On the cylinder, the propagator evaluates to

\begin{equation} G_C(x,y) = \sum_{k \in \mathbb{Z}} G(x, y + (0, kL)) \end{equation}

This changes the geodetic interval by

\begin{eqnarray} \sigma(x, y + (0, kL)) &=& |x - y - (0, kL)|^2\\ &=& -(x_t - y_t)^2 + (x_\theta - y_\theta - kL)^2 \end{eqnarray}

This is very much equivalent to the geodetic interval of the geodesic connecting $x$ to $y$ with winding number $k$, which corresponds indeed to every geodesics connecting the two. On the cylinder, two points are connected by the helix

\begin{eqnarray} \gamma(\lambda) &=& (a \lambda + t_0, b \lambda + \theta_0) \end{eqnarray}

at $\gamma(0) = x$, $t_0 = x_t$ and $\theta_0 = x_\theta$, and at $\gamma(1) = y$, $a + x_t = y_t$ and $b + x_\theta = y_\theta + k L$, so that the geodesic with winding number $k$ has the geodesic interval

\begin{eqnarray} \sigma_{\gamma_k}(x, y) &=& \int_0^1 -(x_t - y_t)^2 + (x_\theta - y_\theta - kL)^2 d\lambda\\ &=& -(x_t - y_t)^2 + (x_\theta - y_\theta - kL)^2 \end{eqnarray}

I attempted to do the case of the sphere, but I'm afraid this is getting a bit long for a short answer. This should be roughly equivalent, considering that on a sphere, the geodesics are parametrized by 1) the winding number 2) if the points are antipodal, the azimuthal angle. You can check (in Birrell & Davies, for instance) that in the case of the Einstein static universe (roughly a static sphere spacetime) that similarly to the cylinder, the propagator depends on an infinite sum over the winding number. I assume that in addition, there is an integral over $\varphi$ in the antipodal case that is already worked out here.

Answer 2

Expanding on comment above : The reason the Flat spacetime propagator $f_{Mink}(x,y)$ has to go as some function of $ |x-y|$ can be boiled down to two facts :

$(1)$ The theory is translation invariant. This implies that $f_{Mink}$ can only be a function of $x-y$. No other dependence on $x$ and $y$ is allowed

$(2)$ The theory is Lorentz invariant, therefore, so must $f$. This implies that $f$ can only be a function of $|x-y|$.

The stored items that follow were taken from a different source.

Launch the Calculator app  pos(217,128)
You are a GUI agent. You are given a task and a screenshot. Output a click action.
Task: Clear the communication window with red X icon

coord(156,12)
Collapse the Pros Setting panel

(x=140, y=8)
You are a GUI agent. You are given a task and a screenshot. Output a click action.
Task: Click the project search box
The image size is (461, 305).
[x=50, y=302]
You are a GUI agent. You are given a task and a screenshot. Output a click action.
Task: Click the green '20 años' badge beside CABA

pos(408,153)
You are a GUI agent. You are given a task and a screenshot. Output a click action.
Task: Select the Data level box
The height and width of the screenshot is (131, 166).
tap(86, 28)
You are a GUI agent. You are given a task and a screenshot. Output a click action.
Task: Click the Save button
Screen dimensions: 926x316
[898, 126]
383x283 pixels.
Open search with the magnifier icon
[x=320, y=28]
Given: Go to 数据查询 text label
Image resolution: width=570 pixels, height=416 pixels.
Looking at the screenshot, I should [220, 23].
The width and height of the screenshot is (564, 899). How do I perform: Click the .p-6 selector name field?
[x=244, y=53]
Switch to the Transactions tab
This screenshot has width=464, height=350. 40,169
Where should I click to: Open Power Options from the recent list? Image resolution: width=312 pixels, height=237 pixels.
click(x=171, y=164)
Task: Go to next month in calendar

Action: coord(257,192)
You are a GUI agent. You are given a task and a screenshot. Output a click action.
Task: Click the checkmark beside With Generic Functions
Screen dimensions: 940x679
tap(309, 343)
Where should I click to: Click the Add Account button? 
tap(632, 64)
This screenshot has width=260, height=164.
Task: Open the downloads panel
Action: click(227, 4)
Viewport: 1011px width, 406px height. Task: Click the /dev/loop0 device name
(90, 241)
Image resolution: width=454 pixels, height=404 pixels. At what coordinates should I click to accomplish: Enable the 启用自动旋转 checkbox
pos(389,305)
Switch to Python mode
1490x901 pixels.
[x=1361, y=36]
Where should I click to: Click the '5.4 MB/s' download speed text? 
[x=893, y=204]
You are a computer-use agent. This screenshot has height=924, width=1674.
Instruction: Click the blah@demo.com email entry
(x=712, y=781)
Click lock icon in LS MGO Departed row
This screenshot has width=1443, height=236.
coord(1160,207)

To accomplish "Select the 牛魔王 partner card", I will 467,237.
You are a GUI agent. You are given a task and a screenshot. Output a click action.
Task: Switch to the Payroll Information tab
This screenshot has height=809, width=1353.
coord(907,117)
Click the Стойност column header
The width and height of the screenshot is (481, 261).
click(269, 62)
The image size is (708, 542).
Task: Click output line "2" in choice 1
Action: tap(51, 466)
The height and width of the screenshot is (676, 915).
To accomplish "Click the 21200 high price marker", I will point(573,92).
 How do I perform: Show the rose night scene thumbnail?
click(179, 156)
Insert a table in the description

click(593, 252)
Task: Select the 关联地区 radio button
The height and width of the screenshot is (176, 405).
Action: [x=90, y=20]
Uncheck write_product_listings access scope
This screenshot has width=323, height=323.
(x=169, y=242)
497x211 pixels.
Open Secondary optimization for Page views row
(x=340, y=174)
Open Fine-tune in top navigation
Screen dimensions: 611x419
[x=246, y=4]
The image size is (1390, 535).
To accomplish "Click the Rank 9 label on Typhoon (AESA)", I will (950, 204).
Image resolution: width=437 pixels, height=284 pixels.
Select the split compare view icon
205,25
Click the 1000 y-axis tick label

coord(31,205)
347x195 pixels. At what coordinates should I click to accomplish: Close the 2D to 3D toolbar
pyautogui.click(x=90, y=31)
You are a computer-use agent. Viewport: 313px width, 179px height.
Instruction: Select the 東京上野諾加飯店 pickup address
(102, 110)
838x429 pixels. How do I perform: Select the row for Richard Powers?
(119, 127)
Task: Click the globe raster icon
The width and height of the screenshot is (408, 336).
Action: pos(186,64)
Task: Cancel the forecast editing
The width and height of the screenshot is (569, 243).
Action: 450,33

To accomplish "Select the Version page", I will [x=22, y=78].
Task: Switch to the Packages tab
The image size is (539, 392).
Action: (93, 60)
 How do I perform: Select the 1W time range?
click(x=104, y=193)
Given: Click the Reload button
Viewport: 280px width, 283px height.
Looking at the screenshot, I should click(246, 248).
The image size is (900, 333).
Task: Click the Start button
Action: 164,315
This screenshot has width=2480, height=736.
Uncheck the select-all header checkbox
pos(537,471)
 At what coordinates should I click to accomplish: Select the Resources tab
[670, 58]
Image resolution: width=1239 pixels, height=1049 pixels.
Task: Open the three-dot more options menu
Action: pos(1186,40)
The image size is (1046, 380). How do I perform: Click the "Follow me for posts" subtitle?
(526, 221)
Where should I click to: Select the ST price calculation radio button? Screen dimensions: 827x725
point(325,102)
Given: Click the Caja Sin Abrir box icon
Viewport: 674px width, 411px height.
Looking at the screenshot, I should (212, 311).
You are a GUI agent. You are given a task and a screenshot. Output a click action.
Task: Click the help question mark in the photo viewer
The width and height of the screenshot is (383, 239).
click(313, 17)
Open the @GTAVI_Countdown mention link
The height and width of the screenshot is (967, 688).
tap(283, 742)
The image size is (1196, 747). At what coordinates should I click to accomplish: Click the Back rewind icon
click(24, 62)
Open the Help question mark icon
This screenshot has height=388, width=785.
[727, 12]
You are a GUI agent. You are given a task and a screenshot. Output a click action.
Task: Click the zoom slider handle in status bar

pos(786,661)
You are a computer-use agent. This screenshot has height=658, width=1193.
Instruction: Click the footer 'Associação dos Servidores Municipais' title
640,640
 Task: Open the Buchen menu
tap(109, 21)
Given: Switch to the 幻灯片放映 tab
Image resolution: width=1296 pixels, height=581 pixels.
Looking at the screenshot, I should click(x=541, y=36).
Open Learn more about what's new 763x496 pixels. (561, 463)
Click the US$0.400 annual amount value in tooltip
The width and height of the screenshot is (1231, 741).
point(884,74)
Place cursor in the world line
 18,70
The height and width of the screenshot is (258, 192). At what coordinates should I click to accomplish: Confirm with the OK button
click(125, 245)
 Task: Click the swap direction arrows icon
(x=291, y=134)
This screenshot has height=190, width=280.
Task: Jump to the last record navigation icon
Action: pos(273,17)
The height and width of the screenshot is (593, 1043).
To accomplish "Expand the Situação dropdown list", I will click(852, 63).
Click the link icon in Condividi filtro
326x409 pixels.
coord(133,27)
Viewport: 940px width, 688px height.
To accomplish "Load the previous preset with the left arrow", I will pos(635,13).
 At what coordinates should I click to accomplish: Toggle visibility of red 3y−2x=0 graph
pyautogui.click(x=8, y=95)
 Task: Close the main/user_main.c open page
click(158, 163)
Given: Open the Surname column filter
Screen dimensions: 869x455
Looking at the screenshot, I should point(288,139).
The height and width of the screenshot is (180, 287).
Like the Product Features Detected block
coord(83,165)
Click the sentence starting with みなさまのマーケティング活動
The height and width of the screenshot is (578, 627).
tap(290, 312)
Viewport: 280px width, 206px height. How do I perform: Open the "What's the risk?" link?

However, your proposition effectively interprets $|x-y|$ as the proper time measured along the geodesic path between $x$ and $y$, which it is, but only accidentally in flat spacetime. There is no reason for there to be any relation between $f_g(x,y)$ and the proper time measured along the geodesic between $x$ and $y$ for a general metric $g$.

For one, such a relation would imply that as long as we have a non-interacting field theory in the massless limit (which is what you have) on a general curved spacetime, we may basically throw away the field theory itself , since the only relevant quantity it can produce (the propagator) can be found by solving the equations of motion for a classical point particle ? Why should we expect that to happen?

I feel that any relation between $f$ and the the geodesic is only possible when it is mandated by some symmetry requirement. This may be possible in other $g$'s apart from the Minkowski metric, but intuitively at least, I do not feel that this statement would hold generally.